A.Cenap Kendi
Yüksek mezarlık ve şu anki durumu
Gönül penceremden
Yüz yıl öncesi ve bugün
Hayatım eserlerim ve hatıralarım
Şimdiki Şeyh Sadreddin Türbesinin tam karşısına İsabet eden apartmanların önünde asfalt yolun kenarında sıkışmış kalmış bir vaziyettedir. Takriben 100 metrekare kadar etrafı çevrili bu mahalde yatan on adet kabir tespit edebildik.
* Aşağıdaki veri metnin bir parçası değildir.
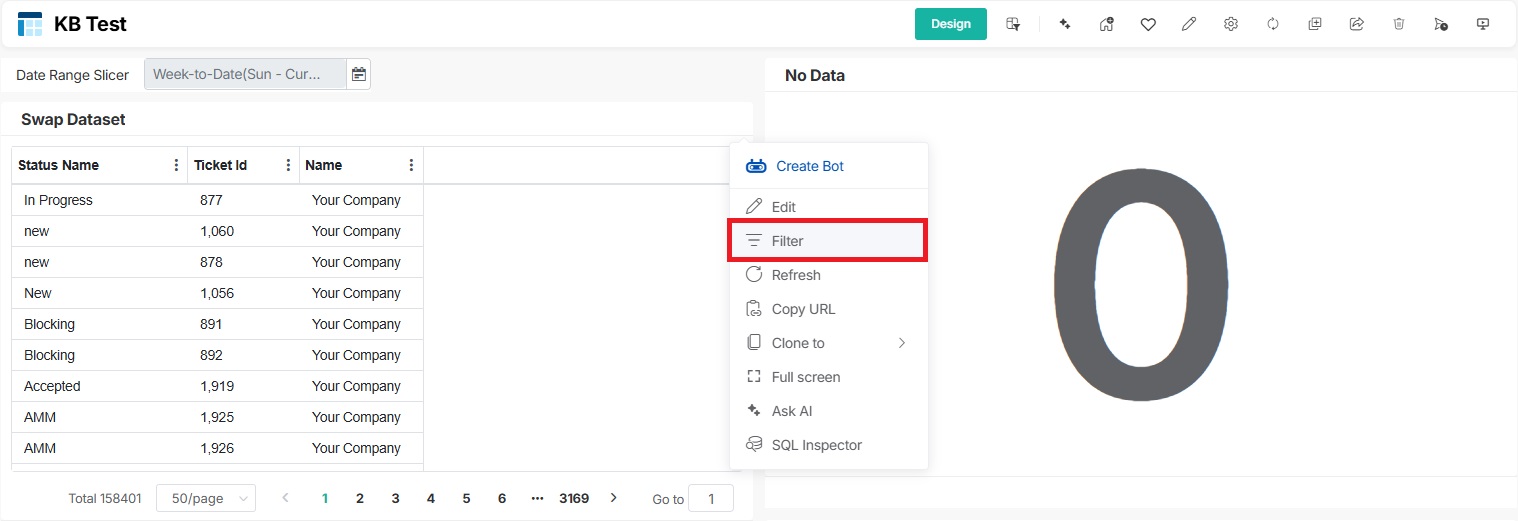Click the share dashboard icon
Screen dimensions: 1518x521
tap(1357, 24)

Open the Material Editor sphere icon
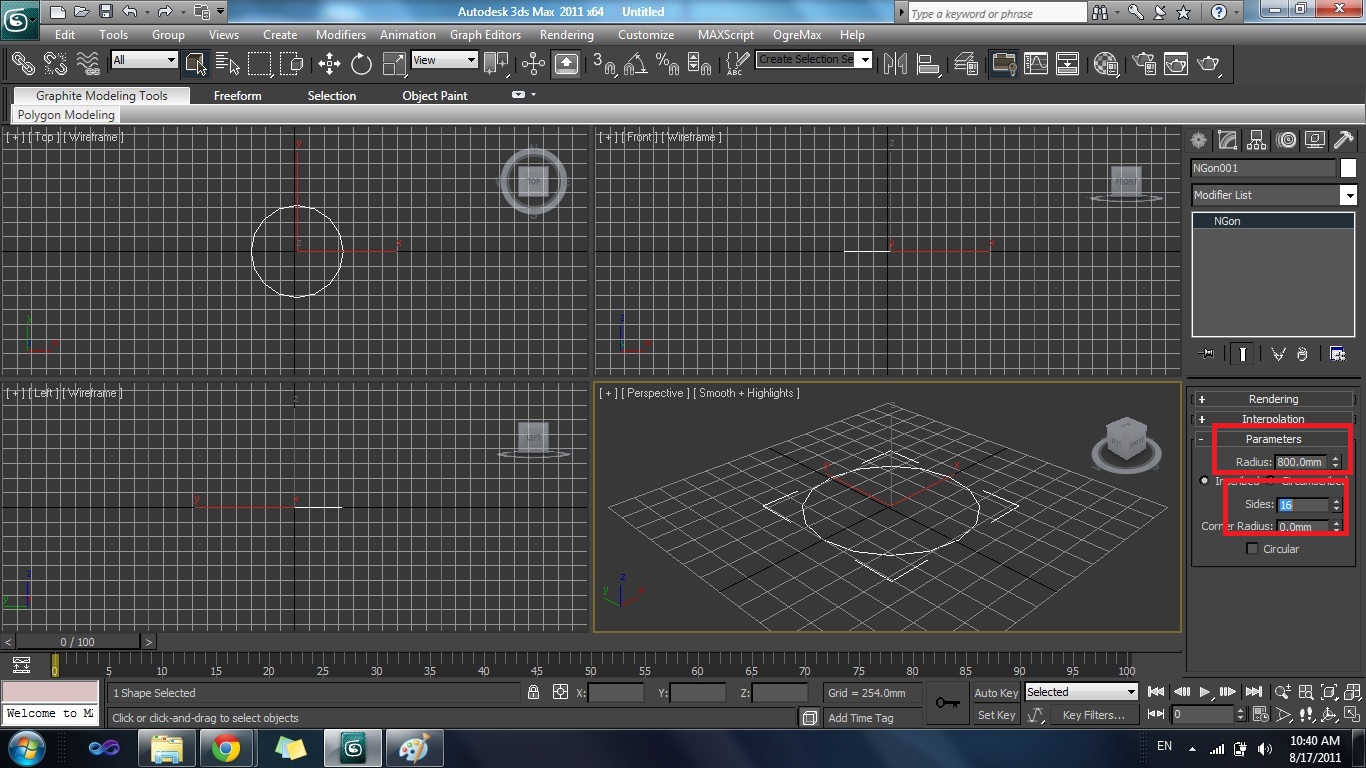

Bu kabirlerin başuçlarında dikili taşların üzerindeki yazılar okuyamadığından birisi hariç kimlikleri tespit edilememiştir. Tespit edebildiğimiz kabirde ise "İmam-ı Bosiri" Hazretleri yatmaktadır. Kültür Bakanlığınca koruma altına alınmış ulan ve baş ucuna dikilen levhadan aldığımız bilgilere göre İmam-ı Bosiri’nin ölünü Hicri 694’tür. Doğumu hakkında herhangi bir bilgi edinilememiştir. Başka kaynaklardan edindiğimiz bilgilere göre İmam-ı Bosiri Hazretleri büyük bir İslam âlimidir. Şeyh Sadrül-din Mühammed El Konevi zamanında yaşamış, Onun ölümünden yaklaşık yirmi bir yıl sonra Hakk’ın rahmetine kavuşarak şimdiki istirahatgahına defnedilmiştir. Yüce Mevla katında dualarımız o yönde olsun ki, Cenab-ı Allah Cellücelalü sevdiği bu kullarının ruhu şerifleri hürmetine bütün İslam alemini bugünkü ağır şartlardan, canavarlaşmış insanların zulmünden, gafletin pençesinden, arzi ve semavi felaketlerden masum kılsın. Aziz vatanımızı insanlarımız, geçmişimizi geleceğimizi, bir hilal uğruna şehit düşen kahramanlarımızı ve cihanşümul şanlı ordumuzu güçten kuvvetten düşürmesin.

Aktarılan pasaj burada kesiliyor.